**Work to complete:** Please reproduce, exactly and in full, the lines from the one containing "Task: Click the info" to the end of the material below.

**Working data:**

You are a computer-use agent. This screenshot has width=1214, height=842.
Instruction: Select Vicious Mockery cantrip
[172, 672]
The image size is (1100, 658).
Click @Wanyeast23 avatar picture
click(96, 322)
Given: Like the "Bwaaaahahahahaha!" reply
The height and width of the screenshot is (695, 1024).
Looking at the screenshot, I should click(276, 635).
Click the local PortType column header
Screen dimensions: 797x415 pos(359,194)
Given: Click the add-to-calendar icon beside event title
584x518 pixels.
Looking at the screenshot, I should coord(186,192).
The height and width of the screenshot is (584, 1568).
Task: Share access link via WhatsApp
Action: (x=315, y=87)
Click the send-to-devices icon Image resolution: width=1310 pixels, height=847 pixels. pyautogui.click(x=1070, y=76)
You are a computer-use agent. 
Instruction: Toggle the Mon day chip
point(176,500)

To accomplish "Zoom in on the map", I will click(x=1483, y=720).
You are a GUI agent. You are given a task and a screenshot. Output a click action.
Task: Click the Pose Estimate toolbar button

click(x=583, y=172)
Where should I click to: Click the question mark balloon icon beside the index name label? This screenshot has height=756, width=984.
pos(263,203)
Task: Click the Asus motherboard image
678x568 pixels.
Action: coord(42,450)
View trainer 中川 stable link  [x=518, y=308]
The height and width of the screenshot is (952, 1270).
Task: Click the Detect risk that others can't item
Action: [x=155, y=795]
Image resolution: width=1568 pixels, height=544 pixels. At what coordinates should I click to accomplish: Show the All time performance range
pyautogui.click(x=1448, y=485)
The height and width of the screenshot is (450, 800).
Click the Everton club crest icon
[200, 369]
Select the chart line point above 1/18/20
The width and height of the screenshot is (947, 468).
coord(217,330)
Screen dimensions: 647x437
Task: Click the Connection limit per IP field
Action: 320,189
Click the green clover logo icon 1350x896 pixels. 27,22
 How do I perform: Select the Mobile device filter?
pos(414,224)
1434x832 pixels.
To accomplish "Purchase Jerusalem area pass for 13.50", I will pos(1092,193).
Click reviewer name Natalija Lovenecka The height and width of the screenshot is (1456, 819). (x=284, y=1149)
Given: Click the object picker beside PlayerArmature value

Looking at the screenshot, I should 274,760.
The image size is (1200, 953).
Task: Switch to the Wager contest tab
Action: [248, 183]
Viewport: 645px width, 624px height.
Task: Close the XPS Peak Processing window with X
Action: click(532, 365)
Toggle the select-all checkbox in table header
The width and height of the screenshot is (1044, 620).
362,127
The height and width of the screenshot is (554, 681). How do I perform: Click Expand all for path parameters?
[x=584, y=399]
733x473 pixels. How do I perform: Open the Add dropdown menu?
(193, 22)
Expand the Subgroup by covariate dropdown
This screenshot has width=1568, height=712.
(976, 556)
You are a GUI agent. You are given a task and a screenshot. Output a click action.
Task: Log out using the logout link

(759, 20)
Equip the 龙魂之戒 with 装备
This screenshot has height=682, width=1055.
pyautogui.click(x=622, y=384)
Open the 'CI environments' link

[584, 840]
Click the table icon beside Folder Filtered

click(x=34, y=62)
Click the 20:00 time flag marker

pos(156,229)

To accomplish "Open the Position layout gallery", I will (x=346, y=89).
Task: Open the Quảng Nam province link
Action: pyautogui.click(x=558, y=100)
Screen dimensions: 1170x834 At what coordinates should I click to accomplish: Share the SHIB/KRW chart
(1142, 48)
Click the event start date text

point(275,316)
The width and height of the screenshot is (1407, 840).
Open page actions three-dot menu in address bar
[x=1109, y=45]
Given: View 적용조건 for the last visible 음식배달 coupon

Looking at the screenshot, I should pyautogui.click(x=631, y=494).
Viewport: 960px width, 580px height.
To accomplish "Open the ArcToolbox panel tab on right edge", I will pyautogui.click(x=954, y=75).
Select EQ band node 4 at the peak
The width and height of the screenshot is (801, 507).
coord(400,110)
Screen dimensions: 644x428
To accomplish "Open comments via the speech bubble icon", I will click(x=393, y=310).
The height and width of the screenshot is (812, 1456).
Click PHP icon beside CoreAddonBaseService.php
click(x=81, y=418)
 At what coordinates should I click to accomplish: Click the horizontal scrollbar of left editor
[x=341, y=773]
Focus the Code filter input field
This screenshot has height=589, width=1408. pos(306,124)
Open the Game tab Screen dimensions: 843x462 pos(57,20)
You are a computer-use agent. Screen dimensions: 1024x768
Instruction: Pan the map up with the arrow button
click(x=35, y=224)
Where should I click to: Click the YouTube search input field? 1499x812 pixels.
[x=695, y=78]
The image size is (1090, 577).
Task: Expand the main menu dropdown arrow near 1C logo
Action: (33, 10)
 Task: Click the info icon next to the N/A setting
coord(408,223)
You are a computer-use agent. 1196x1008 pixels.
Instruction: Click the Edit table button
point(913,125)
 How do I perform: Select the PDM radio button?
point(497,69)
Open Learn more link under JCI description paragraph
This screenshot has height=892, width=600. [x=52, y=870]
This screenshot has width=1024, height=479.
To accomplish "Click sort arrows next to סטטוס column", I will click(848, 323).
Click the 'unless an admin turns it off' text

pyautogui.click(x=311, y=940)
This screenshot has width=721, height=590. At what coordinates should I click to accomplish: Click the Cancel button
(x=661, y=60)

**Result of this task:**
 Task: Click the info icon next to the N/A setting
coord(408,223)
You are a computer-use agent. 1196x1008 pixels.
Instruction: Click the Edit table button
point(913,125)
 How do I perform: Select the PDM radio button?
point(497,69)
Open Learn more link under JCI description paragraph
This screenshot has height=892, width=600. [x=52, y=870]
This screenshot has width=1024, height=479.
To accomplish "Click sort arrows next to סטטוס column", I will click(848, 323).
Click the 'unless an admin turns it off' text

pyautogui.click(x=311, y=940)
This screenshot has width=721, height=590. At what coordinates should I click to accomplish: Click the Cancel button
(x=661, y=60)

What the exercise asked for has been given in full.